**Supplied passage:**
━━━━━━━━━━

Most of the time, when someone is sick or injured and requires medical attention, everything goes well. The doctors, nurses and staff all handle their jobs competently — that is their duty towards a patient.
Medical malpractice occurs when health care providers fail in their duty towards a patient and their failure causes harm to the patient. This situation can happen through a failure to act, incompetence or negligence. Medical malpractice can cause complications, serious injury, and, in some cases, death.
Malpractice most often takes the form of negligence. For example, perhaps the doctor forgets a crucial task, mishandles a task or delegates a task to an unqualified subordinate. As a direct result of these actions or a lack of action, the patient suffers harm that would not have occurred otherwise. In a malpractice case, the patient must prove that harm did occur and establish the doctor’s failure as the cause of the harm. Malpractice laws also hold nurses, physician’s assistants, and other types of medical professionals to standards of care and various professionals can be charged with malpractice if they fail to adhere to those standards.
The law determines malpractice by comparing the doctor’s actions or lack of action to the acceptable standard of care. The standard of care is a subjective value that varies with the situation and conditions. The law will compare a doctor’s actions with the actions and decisions of other doctors who have similar training, experience, and resources, and who are practicing in or near the same geographic area. This way, a country doctor located 50 miles from the nearest hospital isn’t expected to perform with efficiency equal to that of a specialist in Chicago. Even so, the country doctor and the specialist both have the same duty to treat their patients with the highest degree of care available to himself or herself as a medical professional.
Although many of the headlines involving medical malpractice lament egregious errors before or during a procedure, malpractice isn’t always caused by incompetence or willful neglect. For example, a doctor may misread an X-ray or make a surgical error because of fatigue. A recent study showed that physician exhaustion is much more common than previously realized. At present, doctors often need to work on fewer than six hours of sleep. Policy makers and interest groups have suggested, but those reforms are not yet in place.
Malpractice is a tort, a wrongful act that results in injury to another person. If you or a family member have suffered an injury because medical negligence, or you have lost a loved one due to medical negligence, you have the right to file a civil action against the person or persons who mishandled the case. If you suspect that you or a family member have suffered injuries because of medical negligence, you may wish to consult with a malpractice attorney as soon as possible. Because patients and family members may be unfamiliar with medical procedures, standards of care, and types of medical errors, an attorney may be able to help. A lawyer may be familiar with similar cases or may be able to identify problems and alleviate concerns. Additionally, the filing of malpractice lawsuits often involves procedural time limits. An attorney can give you more information about medical malpractice legal procedures and help to guide you from there.

━━━━━━━━━━

**Tasks and exercises:**
(a) In the medical malpractice text, what must other doctors share with a doctor for the law to compare that doctor's actions against theirs? List each one.
(b) Reproduce part of the medical malpractice text, starting at the words "Malpractice most often" and stopping after the words "to those standards.".
The records that come next are separate material and have no connection to the medical malpractice text.

**Material provided:**
━━━━━━━━━━

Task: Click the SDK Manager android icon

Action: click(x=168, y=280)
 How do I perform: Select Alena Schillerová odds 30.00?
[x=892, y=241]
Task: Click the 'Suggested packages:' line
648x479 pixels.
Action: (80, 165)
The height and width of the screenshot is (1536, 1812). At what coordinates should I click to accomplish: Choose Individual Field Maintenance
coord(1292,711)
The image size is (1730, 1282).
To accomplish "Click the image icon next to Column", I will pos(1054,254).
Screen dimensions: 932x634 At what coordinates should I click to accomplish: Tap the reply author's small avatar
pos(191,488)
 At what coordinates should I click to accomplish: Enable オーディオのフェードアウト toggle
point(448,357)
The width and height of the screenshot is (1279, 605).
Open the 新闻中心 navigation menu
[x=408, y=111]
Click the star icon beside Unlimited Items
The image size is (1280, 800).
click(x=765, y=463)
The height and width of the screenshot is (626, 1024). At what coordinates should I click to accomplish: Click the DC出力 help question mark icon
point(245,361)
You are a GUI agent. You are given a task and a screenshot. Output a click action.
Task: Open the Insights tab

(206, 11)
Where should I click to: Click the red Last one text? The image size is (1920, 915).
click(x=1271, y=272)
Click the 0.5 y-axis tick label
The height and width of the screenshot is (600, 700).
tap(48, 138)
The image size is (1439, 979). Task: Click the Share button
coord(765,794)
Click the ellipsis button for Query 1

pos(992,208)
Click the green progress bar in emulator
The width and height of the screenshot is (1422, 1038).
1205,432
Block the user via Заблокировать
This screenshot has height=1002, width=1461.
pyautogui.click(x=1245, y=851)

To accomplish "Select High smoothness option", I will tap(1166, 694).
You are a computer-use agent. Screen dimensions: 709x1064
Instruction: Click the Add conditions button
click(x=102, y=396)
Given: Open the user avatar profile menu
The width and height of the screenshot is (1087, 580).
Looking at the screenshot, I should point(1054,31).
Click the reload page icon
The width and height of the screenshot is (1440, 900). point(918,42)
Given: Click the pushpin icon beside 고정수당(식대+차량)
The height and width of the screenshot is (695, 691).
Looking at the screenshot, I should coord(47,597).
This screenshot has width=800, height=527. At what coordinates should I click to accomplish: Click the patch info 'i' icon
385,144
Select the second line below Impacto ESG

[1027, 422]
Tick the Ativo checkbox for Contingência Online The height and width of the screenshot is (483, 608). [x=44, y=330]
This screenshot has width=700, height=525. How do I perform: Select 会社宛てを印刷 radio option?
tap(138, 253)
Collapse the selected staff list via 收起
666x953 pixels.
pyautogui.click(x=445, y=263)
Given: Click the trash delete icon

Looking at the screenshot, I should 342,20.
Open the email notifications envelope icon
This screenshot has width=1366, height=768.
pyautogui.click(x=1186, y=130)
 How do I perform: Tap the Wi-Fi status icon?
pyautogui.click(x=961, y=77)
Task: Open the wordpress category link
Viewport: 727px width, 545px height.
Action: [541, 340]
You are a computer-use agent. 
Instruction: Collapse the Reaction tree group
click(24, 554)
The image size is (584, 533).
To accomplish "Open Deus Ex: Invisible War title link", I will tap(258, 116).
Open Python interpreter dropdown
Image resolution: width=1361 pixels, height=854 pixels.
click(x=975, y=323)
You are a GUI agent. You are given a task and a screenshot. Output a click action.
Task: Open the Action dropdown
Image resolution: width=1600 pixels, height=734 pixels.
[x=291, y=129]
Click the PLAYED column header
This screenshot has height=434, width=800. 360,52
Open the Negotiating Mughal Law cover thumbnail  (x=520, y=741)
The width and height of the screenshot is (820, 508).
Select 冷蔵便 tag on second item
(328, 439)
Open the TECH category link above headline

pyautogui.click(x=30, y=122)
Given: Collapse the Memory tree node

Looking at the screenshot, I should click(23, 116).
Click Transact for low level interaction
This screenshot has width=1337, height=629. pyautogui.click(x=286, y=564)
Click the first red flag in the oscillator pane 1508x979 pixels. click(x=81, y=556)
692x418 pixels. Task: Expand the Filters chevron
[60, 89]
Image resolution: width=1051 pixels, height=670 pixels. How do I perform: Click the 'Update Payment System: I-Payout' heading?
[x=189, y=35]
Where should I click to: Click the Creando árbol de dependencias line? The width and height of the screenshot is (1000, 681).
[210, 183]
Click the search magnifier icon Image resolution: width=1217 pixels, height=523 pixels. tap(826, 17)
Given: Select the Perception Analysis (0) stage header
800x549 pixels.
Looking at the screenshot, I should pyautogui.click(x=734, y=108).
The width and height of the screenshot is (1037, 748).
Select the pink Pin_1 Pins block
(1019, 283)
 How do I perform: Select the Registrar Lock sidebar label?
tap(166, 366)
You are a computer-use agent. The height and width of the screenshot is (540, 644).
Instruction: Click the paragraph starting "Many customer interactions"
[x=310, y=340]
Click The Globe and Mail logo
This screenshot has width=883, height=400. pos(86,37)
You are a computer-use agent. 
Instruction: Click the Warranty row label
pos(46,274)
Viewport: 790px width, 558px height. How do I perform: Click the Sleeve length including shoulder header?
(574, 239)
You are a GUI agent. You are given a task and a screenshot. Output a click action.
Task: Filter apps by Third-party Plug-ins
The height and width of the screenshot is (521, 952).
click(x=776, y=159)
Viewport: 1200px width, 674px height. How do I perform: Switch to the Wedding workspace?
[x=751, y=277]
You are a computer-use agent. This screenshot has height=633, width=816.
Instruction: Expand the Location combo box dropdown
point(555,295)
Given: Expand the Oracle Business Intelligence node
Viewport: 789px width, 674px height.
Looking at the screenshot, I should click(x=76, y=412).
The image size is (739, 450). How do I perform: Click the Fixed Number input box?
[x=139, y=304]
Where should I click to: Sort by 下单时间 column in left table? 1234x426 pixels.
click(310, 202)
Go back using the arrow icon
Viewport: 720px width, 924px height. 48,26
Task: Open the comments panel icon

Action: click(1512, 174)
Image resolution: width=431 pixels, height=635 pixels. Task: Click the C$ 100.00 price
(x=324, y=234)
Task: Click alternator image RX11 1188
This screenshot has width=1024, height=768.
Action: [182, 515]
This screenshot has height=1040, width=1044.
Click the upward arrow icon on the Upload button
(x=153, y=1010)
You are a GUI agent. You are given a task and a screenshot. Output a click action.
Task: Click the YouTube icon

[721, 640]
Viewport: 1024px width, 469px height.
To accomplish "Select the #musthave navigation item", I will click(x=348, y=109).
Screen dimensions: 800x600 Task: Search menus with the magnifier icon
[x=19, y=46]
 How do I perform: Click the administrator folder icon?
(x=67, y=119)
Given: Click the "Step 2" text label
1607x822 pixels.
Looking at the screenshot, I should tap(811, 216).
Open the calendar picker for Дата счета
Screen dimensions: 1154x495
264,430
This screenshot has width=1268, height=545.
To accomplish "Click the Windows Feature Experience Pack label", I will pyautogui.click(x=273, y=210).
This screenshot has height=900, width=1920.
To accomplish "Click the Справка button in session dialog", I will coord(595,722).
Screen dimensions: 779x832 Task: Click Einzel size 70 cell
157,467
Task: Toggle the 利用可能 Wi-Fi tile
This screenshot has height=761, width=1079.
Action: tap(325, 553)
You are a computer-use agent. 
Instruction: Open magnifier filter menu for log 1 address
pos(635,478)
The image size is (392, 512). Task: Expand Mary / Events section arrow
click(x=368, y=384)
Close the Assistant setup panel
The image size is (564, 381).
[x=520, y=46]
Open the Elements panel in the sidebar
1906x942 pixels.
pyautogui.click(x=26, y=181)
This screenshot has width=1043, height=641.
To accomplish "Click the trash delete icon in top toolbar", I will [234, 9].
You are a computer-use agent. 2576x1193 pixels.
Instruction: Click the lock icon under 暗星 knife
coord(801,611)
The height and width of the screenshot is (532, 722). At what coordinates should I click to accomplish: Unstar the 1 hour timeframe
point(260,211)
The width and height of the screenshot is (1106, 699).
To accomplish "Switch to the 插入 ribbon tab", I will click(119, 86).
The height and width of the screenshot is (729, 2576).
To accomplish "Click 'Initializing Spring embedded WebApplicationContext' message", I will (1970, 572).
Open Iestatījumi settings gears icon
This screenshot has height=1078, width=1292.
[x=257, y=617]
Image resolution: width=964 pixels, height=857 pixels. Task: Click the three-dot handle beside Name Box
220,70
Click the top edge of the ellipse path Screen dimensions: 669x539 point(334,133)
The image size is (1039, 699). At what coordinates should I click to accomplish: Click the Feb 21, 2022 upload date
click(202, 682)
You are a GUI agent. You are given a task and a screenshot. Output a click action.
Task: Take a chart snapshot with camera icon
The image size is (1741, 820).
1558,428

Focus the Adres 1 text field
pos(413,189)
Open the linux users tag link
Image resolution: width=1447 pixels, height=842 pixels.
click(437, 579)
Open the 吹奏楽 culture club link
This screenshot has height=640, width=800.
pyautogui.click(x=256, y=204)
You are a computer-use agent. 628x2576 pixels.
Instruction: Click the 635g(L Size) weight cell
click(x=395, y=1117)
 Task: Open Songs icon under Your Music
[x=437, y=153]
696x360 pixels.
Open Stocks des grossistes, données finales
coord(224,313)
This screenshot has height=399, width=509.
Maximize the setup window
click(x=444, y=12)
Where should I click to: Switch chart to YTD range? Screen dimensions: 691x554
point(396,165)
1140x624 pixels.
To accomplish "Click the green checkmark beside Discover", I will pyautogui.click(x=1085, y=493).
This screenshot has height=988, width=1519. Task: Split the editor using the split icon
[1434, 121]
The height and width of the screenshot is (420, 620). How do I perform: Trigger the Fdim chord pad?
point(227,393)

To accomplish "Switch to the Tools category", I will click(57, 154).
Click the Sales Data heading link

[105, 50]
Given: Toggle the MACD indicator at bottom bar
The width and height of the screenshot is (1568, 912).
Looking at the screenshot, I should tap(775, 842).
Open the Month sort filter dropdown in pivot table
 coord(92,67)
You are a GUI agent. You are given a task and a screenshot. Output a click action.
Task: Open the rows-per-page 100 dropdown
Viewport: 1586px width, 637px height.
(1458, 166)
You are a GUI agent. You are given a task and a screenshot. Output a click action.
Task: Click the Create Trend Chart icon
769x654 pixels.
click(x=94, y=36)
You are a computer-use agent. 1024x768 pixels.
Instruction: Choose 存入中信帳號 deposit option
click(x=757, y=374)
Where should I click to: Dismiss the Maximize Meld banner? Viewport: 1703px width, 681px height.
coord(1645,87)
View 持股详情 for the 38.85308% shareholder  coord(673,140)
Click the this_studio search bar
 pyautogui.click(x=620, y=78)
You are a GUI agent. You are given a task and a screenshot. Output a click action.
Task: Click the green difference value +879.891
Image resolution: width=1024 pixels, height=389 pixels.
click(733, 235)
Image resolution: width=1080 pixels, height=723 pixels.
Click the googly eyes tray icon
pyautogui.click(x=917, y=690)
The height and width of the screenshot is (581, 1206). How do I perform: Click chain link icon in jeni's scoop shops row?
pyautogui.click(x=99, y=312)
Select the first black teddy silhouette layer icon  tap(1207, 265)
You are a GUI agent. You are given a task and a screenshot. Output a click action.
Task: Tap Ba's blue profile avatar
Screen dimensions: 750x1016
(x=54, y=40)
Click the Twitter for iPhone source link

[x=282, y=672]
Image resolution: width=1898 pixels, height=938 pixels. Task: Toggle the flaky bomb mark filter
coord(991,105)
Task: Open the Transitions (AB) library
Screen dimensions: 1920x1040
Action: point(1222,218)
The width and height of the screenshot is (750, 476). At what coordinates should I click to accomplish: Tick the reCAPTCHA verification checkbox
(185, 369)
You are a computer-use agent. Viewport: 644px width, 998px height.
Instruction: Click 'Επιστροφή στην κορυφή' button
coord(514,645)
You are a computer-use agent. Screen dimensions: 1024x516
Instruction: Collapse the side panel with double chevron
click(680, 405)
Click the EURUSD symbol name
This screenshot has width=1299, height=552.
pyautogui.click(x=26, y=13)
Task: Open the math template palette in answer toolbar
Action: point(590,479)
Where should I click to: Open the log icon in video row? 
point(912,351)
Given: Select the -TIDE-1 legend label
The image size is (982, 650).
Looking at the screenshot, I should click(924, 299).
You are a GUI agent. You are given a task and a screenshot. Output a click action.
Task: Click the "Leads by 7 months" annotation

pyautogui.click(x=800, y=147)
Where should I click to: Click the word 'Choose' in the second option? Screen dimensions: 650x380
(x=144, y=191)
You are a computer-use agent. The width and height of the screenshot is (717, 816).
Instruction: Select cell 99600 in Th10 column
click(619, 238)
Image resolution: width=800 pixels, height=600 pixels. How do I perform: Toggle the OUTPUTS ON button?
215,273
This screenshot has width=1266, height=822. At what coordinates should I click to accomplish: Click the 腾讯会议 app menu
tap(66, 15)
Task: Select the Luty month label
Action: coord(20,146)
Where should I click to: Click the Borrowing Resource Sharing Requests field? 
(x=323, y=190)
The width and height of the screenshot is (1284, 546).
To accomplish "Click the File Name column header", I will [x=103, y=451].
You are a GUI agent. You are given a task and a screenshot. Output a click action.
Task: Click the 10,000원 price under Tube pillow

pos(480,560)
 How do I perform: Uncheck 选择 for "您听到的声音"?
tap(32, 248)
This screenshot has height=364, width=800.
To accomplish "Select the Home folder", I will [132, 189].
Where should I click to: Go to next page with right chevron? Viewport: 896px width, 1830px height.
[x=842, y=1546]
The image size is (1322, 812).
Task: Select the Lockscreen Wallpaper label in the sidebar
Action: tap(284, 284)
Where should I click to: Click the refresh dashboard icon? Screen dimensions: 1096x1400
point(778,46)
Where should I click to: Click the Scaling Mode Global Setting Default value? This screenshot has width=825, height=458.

━━━━━━━━━━

**Activity answers:**
(a)
- Similar training
- Similar experience
- Similar resources
- Practicing in or near the same geographic area

(b)
Malpractice most often takes the form of negligence. For example, perhaps the doctor forgets a crucial task, mishandles a task or delegates a task to an unqualified subordinate. As a direct result of these actions or a lack of action, the patient suffers harm that would not have occurred otherwise. In a malpractice case, the patient must prove that harm did occur and establish the doctor’s failure as the cause of the harm. Malpractice laws also hold nurses, physician’s assistants, and other types of medical professionals to standards of care and various professionals can be charged with malpractice if they fail to adhere to those standards.